▶ **Your instructions**: Beginning with the line that contains "Given: Click the 13:55 start time cell" and ending with the line that contains "This screenshot has height=784, width=1564.", reproduce the lines of the entries below exactly, omitting pictures.

▶ **Provided data**:
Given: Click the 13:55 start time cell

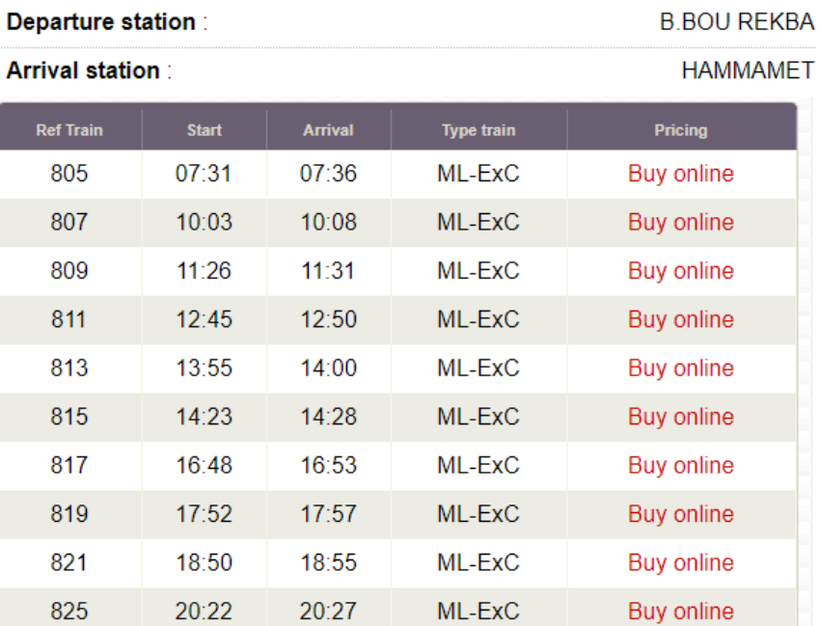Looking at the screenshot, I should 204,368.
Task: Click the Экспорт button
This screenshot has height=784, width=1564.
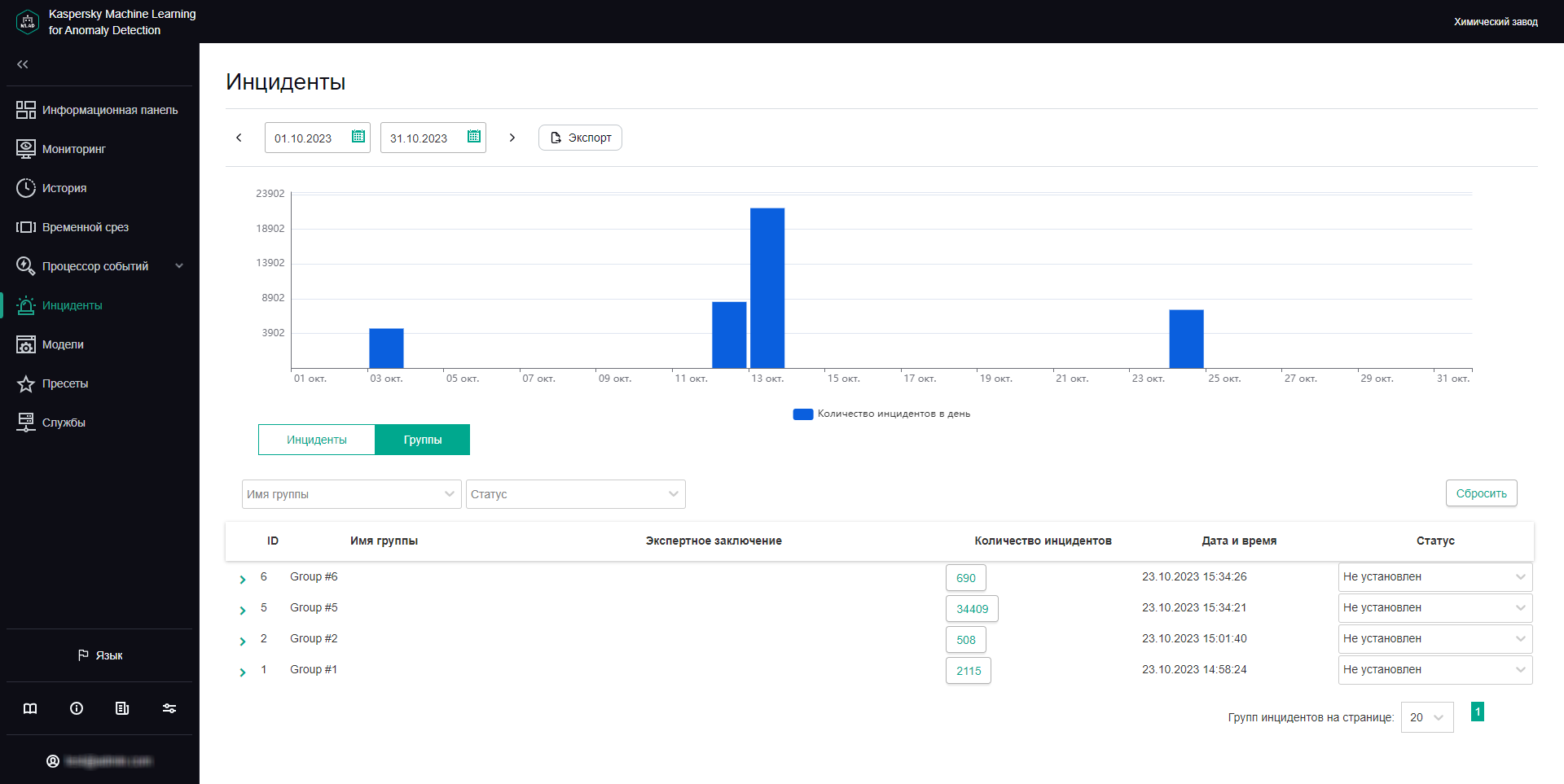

--

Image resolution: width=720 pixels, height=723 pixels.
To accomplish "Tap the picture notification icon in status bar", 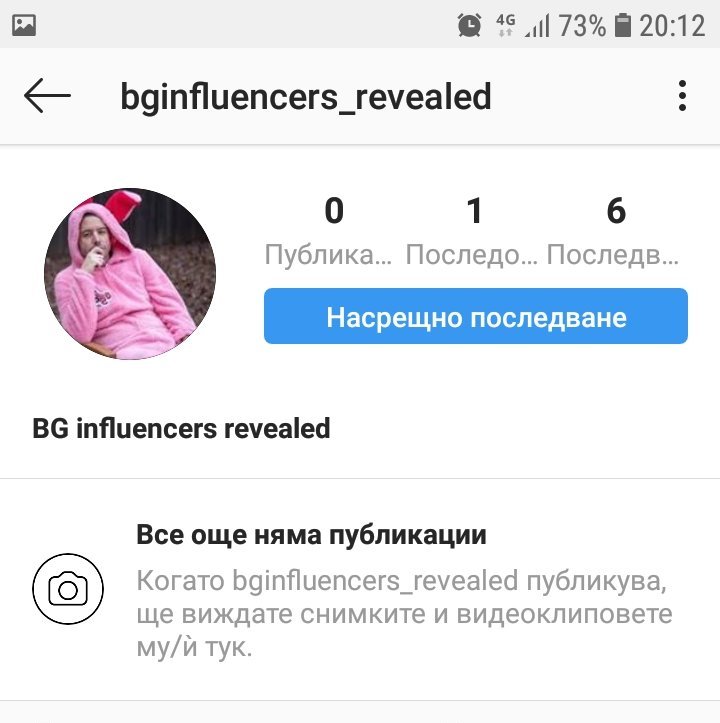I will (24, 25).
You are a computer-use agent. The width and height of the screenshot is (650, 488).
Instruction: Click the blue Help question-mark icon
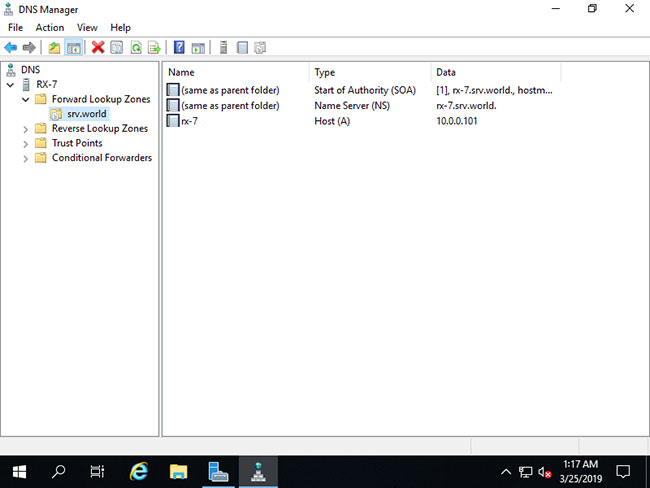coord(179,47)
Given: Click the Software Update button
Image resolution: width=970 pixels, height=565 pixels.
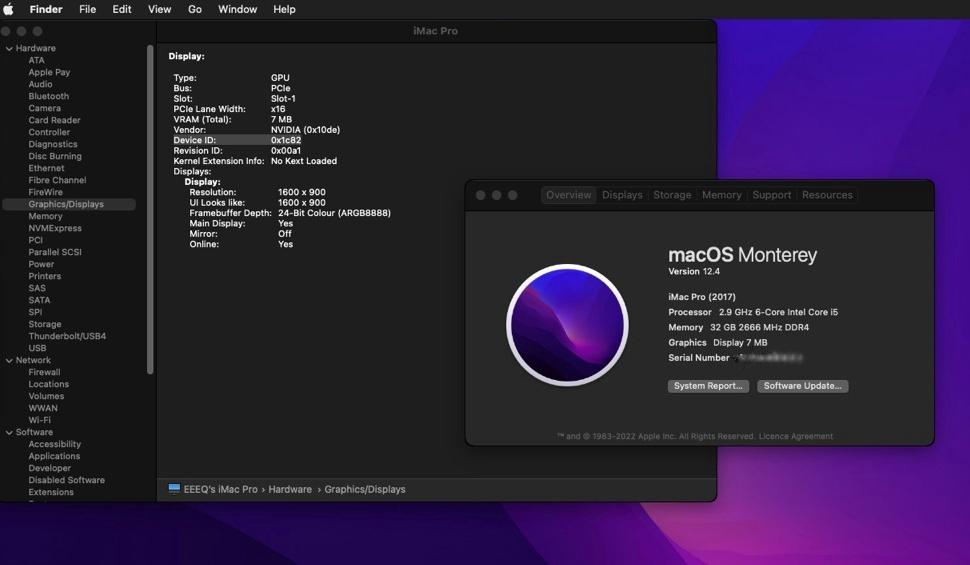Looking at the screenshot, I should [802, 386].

--

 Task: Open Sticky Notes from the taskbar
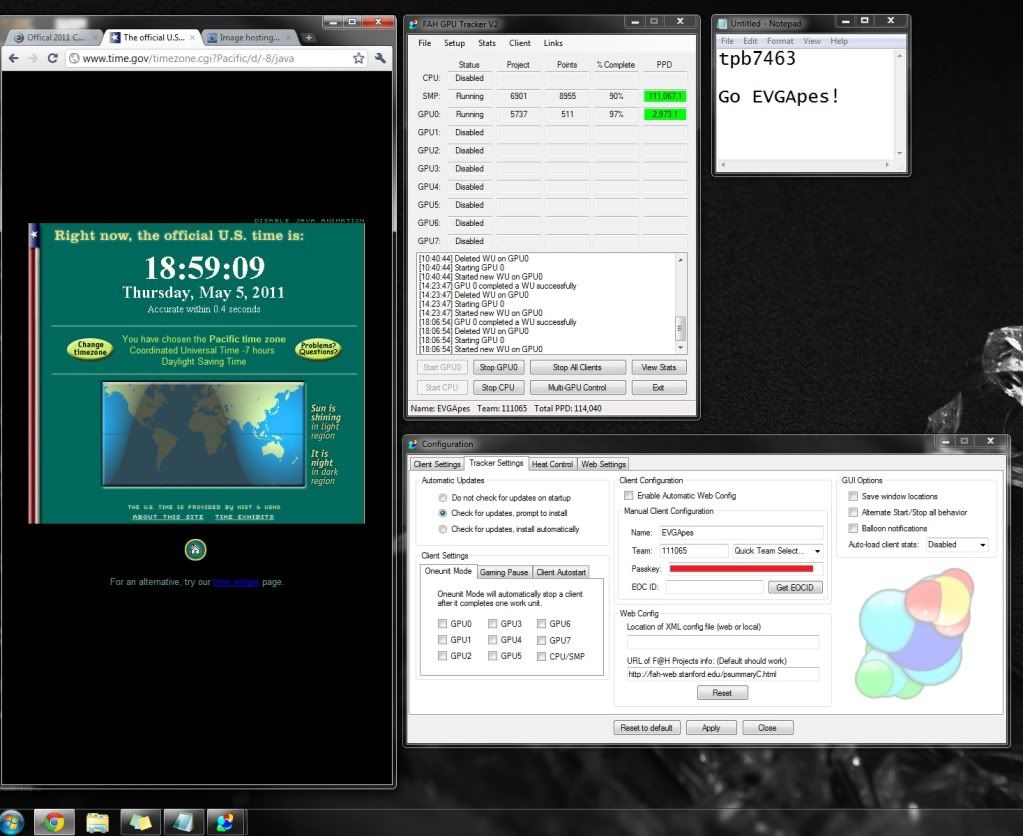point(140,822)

▶ **Task response**:
Given: Click the 13:55 start time cell

Looking at the screenshot, I should 204,368.
Task: Click the Экспорт button
This screenshot has height=784, width=1564.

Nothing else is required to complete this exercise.